> _What is being asked_
Could you add 92 to every coordinate number from the line containing "globalization [globalization (1" down to the end of the records below, and write each of those lines out again in full?
─── Input for this task ───
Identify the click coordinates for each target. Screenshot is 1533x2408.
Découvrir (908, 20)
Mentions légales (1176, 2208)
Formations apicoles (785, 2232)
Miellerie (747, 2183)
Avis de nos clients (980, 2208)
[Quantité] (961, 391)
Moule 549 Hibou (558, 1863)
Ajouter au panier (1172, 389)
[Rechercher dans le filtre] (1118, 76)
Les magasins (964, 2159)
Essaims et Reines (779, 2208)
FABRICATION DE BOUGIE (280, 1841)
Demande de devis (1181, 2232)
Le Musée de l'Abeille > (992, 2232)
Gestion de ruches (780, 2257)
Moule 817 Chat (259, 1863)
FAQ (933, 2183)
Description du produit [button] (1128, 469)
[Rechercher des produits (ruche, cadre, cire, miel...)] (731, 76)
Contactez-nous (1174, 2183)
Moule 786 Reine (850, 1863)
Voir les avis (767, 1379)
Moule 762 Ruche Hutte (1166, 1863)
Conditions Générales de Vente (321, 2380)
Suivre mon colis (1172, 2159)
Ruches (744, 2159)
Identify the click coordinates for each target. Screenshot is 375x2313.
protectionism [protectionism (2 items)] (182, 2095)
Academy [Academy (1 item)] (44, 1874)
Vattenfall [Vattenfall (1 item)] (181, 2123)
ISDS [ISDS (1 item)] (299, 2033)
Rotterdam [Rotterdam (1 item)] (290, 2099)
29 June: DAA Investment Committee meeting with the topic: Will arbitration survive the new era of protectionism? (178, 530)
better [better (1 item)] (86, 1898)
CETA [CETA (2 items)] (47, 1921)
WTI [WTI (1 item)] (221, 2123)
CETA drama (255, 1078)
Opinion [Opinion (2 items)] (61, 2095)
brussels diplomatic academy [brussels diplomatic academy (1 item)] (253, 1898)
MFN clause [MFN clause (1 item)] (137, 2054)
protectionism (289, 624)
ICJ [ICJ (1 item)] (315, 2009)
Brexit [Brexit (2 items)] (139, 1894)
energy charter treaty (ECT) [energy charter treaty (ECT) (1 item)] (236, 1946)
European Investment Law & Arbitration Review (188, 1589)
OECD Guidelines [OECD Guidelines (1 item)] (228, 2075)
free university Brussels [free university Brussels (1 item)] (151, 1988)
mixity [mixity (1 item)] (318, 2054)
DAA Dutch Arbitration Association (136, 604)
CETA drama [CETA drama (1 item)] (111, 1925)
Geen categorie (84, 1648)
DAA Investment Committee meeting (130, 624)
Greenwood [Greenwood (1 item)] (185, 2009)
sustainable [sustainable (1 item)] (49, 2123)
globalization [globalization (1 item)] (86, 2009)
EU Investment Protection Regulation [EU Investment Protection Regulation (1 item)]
───
> _Solution to the exercise_
globalization [globalization (1 item)] (178, 2101)
EU Investment Protection Regulation [EU Investment Protection Regulation (1 item)]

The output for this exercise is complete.